WASHINGTON - It's a natural reaction in times of grief: Politicians from both parties offered thoughts and prayers for those killed in San Bernardino. But within hours, social media was awash with pushback from gun-control advocates calling out those who offer prayers without pushing for tighter gun laws.
"Your 'thoughts' should be about steps to take to stop this carnage," Democratic Sen. Chris Murphy of Connecticut tweeted. "Your 'prayers' should be for forgiveness if you do nothing - again."
Murphy, who has been outspoken in pressing for gun-control legislation, added at a news conference Thursday: "Members of Congress don't get elected to send out sympathy tweets."
As GOP presidential candidates and conservative lawmakers tweeted their prayers after the shooting, Igor Volsky, a contributing editor at the liberal website ThinkProgress, started tweeting back how much each had received in campaign contributions from the National Rifle Association, which opposes tighter gun laws.
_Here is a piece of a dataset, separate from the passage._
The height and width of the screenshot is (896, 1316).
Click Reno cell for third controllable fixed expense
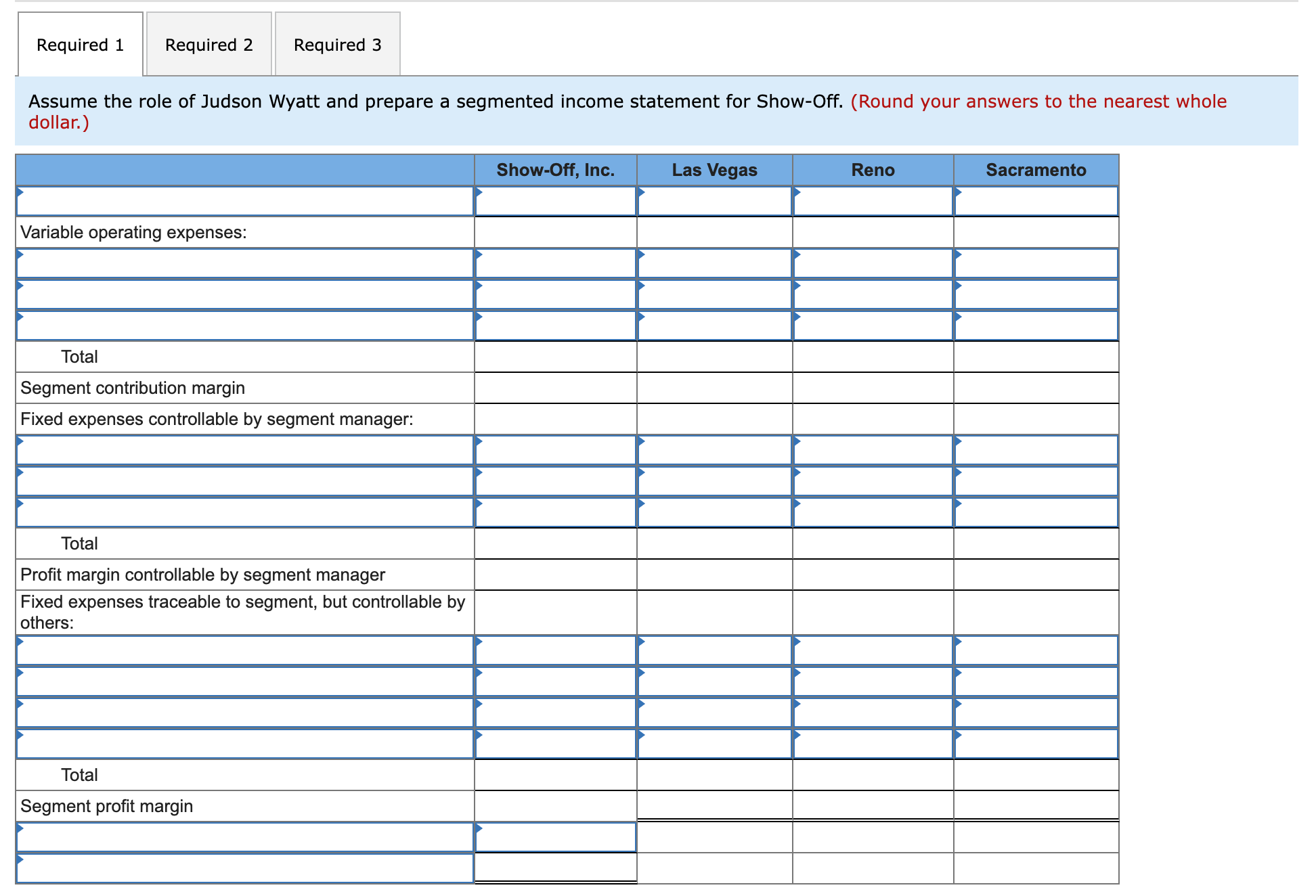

Volsky said that his Twitter campaign stemmed from frustration with those who "routinely talk about all the thoughts and prayers they're going to send to victims, and yet they do nothing time and time again in terms of actually reducing these things from happening."
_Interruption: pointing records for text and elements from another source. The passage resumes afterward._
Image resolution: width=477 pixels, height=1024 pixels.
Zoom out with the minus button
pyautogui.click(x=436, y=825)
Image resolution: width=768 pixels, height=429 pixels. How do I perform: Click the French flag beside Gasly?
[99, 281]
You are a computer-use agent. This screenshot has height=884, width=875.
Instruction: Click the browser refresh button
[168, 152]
The hashtag #thoughtsandprayers quickly was adopted by those venting frustration with the prayerful sentiments offered by those opposed to congressional action on gun legislation.
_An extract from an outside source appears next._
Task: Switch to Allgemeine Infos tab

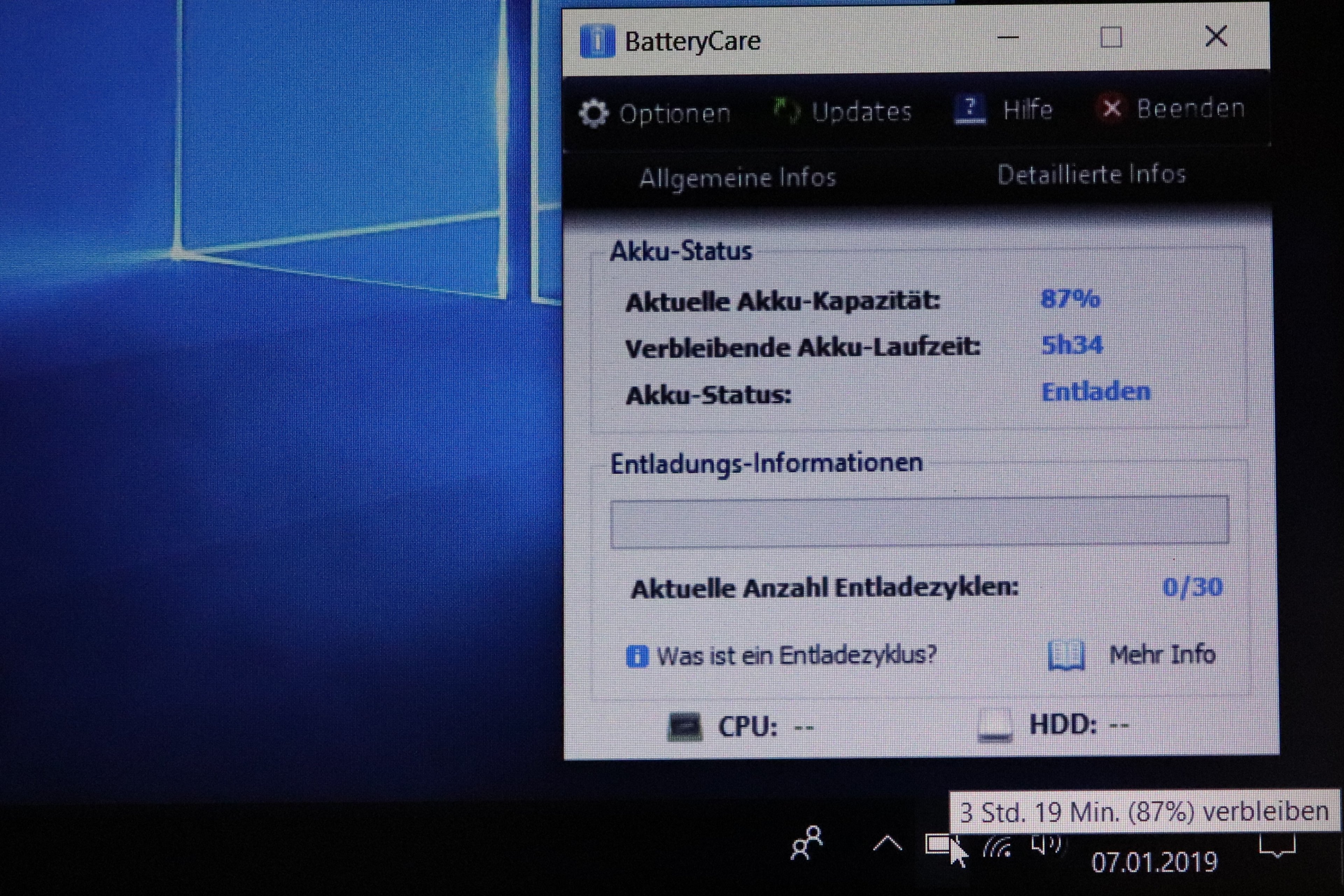Action: (x=737, y=178)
The New York Daily News expressed the same idea on its front page with the blaring headline: "God Isn't Fixing This" coupled with images of tweets about prayers from GOP candidates Ted Cruz, Rand Paul and Lindsey Graham and House Speaker Paul Ryan.
Soon came a backlash from those arguing that gun-control advocates were sneering at deeply felt prayers.
Paul tweeted that the newspaper's cover was "deplorable. Genuine thoughts and prayers are not political fodder."